Segundo ele, há duas hipóteses sobre essa possível relação: “ou Sharaa está usando esses grupos jihadistas para fazer o trabalho sujo, intervindo em nome do Estado; ou não tem controle sobre eles”. “Talvez seja uma mistura dessas duas opções. Seja como for, está cada vez mais claro que ele não consegue controlar os elementos jihadistas, que agora estão dentro do novo Exército sírio”, afirmou.

Violência contra minorias é constante na Síria após queda de Assad

Desde que o governo interino liderado por Ahmed al-Sharaa assumiu o poder, em dezembro de 2024, os ataques sectários contra minorias se tornaram uma constante na dinâmica interna da Síria. Paralelamente, parece ter se consolidado um padrão de distanciamento por parte do governo em relação aos autores dessas ações, frequentemente rotulados como “grupos não identificados” ou “fora da lei”, ainda que atuem em regiões sob controle nominal da própria administração.

A reportagem de Opera Mundi tem acompanhado o aumento das tensões no país desde janeiro, com ataques especialmente direcionados às comunidades xiita e alauita.

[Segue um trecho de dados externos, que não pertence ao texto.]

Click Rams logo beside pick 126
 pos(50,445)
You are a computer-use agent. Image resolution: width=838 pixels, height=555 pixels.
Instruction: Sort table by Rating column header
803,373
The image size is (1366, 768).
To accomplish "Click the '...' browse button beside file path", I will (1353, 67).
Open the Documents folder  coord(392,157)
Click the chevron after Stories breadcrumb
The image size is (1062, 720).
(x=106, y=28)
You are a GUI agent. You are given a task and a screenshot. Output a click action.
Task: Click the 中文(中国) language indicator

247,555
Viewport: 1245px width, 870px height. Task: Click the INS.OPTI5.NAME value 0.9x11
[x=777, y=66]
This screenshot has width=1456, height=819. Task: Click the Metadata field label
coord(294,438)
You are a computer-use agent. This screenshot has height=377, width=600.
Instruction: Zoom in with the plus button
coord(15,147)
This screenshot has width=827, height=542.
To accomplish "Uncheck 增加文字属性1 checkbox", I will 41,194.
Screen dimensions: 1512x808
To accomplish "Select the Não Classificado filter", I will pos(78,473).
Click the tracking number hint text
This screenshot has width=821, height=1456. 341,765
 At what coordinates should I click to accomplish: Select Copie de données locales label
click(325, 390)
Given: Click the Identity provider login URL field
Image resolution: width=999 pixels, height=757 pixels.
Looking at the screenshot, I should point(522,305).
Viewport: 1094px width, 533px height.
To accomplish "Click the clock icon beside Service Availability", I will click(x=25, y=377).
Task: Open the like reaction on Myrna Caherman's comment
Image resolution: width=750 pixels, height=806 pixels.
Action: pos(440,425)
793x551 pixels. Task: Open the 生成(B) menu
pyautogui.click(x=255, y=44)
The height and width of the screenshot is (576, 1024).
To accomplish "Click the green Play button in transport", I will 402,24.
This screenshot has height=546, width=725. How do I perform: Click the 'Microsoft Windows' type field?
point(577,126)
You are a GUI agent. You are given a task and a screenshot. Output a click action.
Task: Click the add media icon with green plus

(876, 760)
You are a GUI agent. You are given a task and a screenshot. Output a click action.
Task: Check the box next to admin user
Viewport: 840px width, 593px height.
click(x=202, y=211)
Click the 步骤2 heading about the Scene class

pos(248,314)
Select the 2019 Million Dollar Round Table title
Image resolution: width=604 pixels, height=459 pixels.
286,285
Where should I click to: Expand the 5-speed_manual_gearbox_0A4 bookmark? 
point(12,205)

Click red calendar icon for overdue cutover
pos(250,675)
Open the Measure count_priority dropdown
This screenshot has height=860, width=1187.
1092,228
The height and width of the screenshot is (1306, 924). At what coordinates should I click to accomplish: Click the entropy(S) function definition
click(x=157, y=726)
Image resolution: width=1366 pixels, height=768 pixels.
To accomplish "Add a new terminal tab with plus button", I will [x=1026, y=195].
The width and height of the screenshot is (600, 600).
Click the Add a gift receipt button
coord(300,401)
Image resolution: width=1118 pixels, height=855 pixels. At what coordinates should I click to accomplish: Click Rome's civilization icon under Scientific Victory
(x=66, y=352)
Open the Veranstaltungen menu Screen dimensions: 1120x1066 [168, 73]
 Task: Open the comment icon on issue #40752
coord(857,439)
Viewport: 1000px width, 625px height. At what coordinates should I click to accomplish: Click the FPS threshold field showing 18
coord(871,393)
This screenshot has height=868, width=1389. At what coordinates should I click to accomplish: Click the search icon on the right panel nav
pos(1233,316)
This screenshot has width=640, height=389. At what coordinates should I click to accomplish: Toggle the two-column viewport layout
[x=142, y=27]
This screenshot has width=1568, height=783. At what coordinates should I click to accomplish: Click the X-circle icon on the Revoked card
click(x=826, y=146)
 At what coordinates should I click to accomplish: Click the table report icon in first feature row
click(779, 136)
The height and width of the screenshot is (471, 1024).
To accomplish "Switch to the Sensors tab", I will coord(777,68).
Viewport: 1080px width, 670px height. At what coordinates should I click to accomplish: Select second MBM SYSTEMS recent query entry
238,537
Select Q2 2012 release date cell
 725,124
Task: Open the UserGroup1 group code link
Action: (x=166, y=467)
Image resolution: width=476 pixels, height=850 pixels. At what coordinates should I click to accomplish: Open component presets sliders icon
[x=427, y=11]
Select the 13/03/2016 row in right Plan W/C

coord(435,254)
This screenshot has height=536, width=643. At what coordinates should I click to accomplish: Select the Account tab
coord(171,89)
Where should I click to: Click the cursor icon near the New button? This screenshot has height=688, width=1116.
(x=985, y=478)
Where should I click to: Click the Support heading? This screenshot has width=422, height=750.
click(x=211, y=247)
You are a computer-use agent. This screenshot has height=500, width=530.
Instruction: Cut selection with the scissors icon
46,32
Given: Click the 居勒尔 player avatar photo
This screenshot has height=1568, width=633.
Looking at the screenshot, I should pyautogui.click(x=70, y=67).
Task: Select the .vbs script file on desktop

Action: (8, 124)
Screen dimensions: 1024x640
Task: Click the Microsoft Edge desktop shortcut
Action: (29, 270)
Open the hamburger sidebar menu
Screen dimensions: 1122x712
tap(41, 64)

Combates nos arredores de Damasco expõem fragilidades do novo governo sírio
Rami Hussein

Sob pretexto de proteger os drusos, Israel avança sobre a Síria

Os drusos são uma minoria religiosa que representa aproximadamente 3% da população síria. Sua religião tem origem no islamismo, mas ao longo do tempo desenvolveu-se como uma fé distinta, incorporando elementos de diversas tradições religiosas e filosóficas – incluindo o hinduísmo, cristianismo e judaísmo.

A população drusa está concentrada principalmente na Síria, Líbano, Jordânia e Israel – incluindo as Colinas de Golã, território sírio ocupado por Israel desde a guerra de 1967 e anexado em 1981. Hoje, cerca de 20 mil drusos vivem neste local, região de onde muitos sírios foram deslocados após a ocupação de Tel Aviv e onde assentamentos israelenses ilegais foram estabelecidos.

Os drusos também habitam uma faixa mais ampla do sul da Síria além das Colinas de Golã, onde se localiza Sweida, uma área estratégica para Israel por sua proximidade com a fronteira. O movimento Homens da Dignidade, o mesmo envolvido nos confrontos em Damasco, tem sido, ao lado de outras milícias drusas, responsável por proteger áreas majoritariamente habitadas pelos drusos, incluindo Sweida, sobretudo após a retirada do regime de Bashar al-Assad em 2023.

Em Israel, cerca de 150 mil drusos possuem cidadania israelense. Diferente da maioria dos palestinos e de outras minorias no país, a comunidade drusa está sujeita ao alistamento militar obrigatório, e muitos de seus membros servem nas forças armadas israelenses, inclusive nas operações em Gaza e nas guerras travadas contra vizinhos árabes e os palestinos.

Além dos ataques nos arredores de Damasco, desde a queda de Bashar al-Assad, Israel tem expandido significativamente sua ocupação no sul da Síria. Em fevereiro de 2025, o primeiro-ministro israelense Benjamin Netanyahu declarou que Israel não permitirá nenhuma presença do novo governo sírio no sul do país – onde se concentra a maior parte da população drusa da Síria.

De acordo com Nizar Ghanem, o papel assumido por Israel como suposto “protetor de minorias” no Levante faz parte de retórica de propaganda que busca legitimar intervenções militares e reforçar a influência geopolítica israelense na região.